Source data
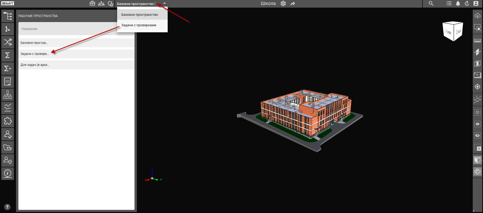The image size is (483, 213).
Task: Open the model tree panel icon
Action: point(8,16)
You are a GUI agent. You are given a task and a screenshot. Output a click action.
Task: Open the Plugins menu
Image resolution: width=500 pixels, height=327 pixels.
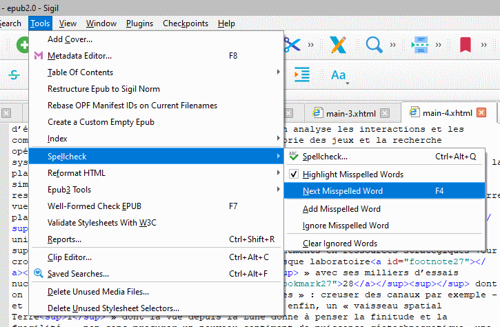pyautogui.click(x=139, y=23)
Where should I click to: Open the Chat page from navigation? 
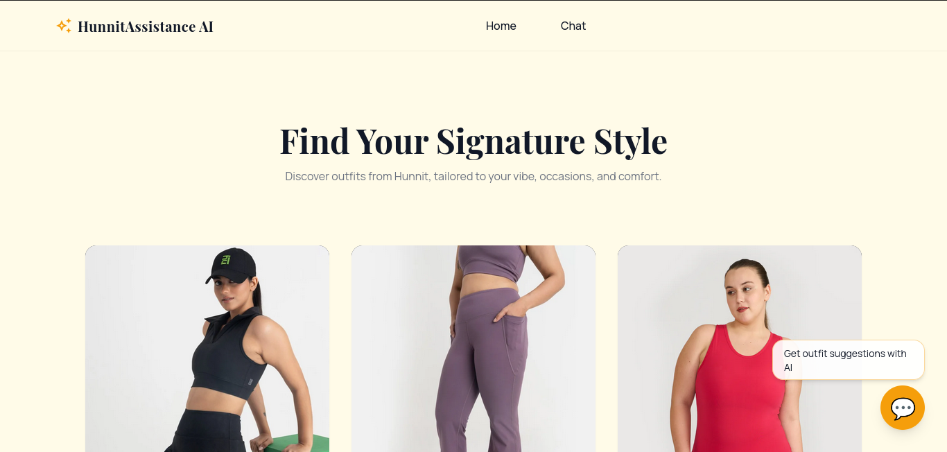[573, 26]
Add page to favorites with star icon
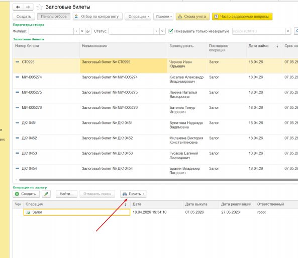This screenshot has height=258, width=298. tap(40, 7)
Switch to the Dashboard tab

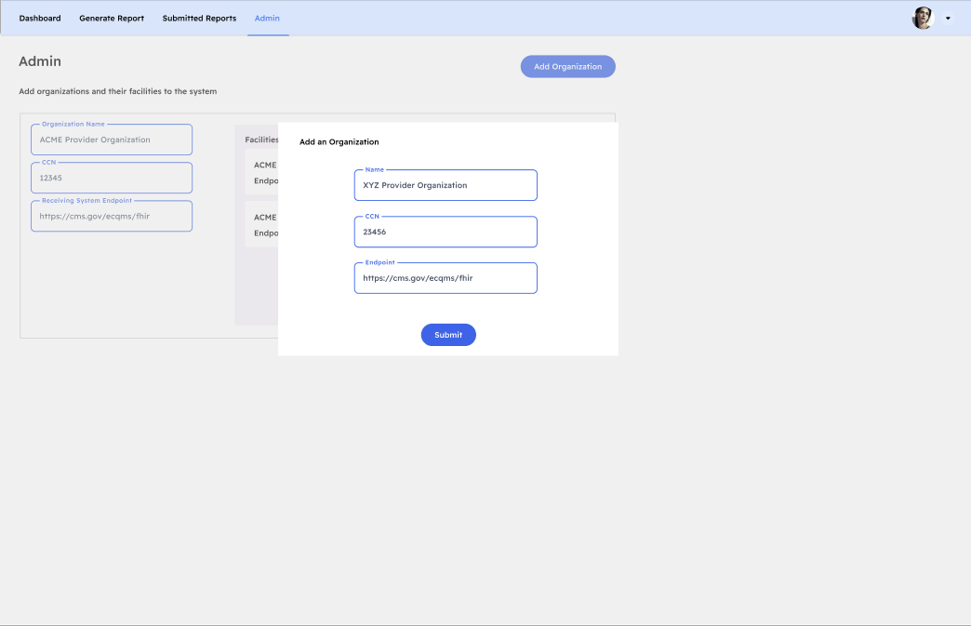coord(39,18)
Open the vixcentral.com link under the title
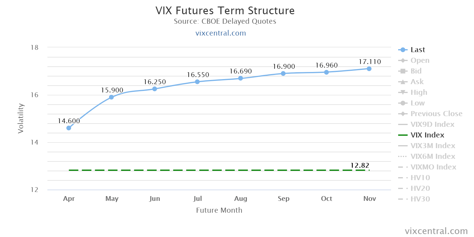Image resolution: width=474 pixels, height=237 pixels. pyautogui.click(x=221, y=33)
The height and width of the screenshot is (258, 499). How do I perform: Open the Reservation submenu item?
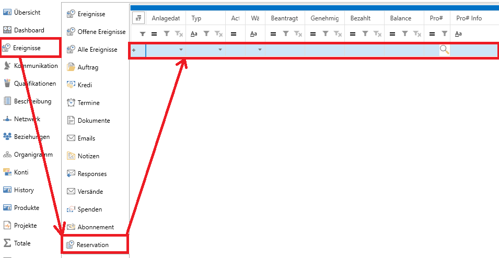click(x=93, y=245)
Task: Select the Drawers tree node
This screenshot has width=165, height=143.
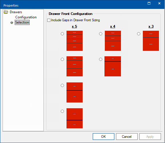Action: click(x=16, y=12)
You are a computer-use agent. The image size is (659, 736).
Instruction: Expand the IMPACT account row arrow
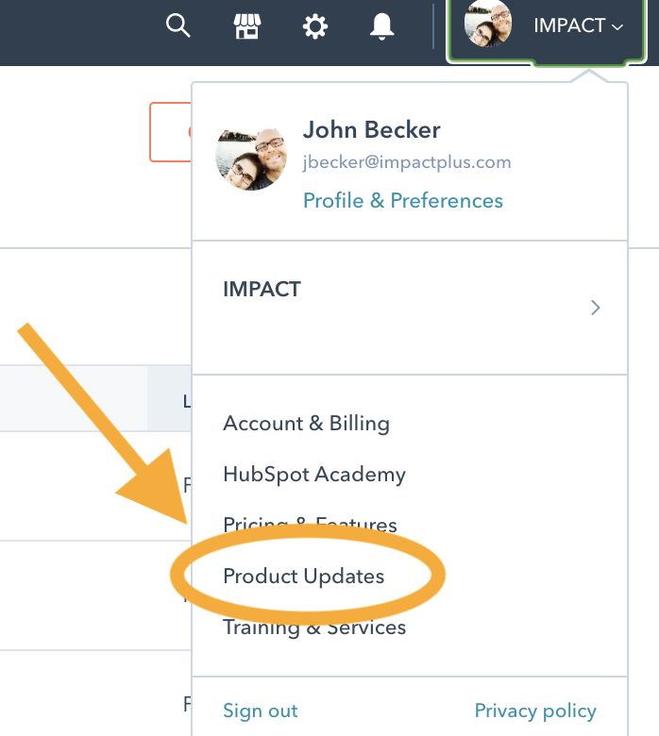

ACTIVITY -> Write out word for word every line from the line with "Image resolution: width=500" through the final line of the records, both included, skipping the pictures.

RESPONSE TO THE EXERCISE ->
Image resolution: width=500 pixels, height=327 pixels.
pyautogui.click(x=139, y=23)
Where should I click to: Open the Chat page from navigation? 
[573, 26]
Add page to favorites with star icon
This screenshot has height=258, width=298. tap(40, 7)
Switch to the Dashboard tab

coord(39,18)
Open the vixcentral.com link under the title
Image resolution: width=474 pixels, height=237 pixels. pyautogui.click(x=221, y=33)
The height and width of the screenshot is (258, 499). How do I perform: Open the Reservation submenu item?
click(x=93, y=245)
Task: Select the Drawers tree node
This screenshot has width=165, height=143.
Action: click(x=16, y=12)
You are a computer-use agent. The image size is (659, 736).
Instruction: Expand the IMPACT account row arrow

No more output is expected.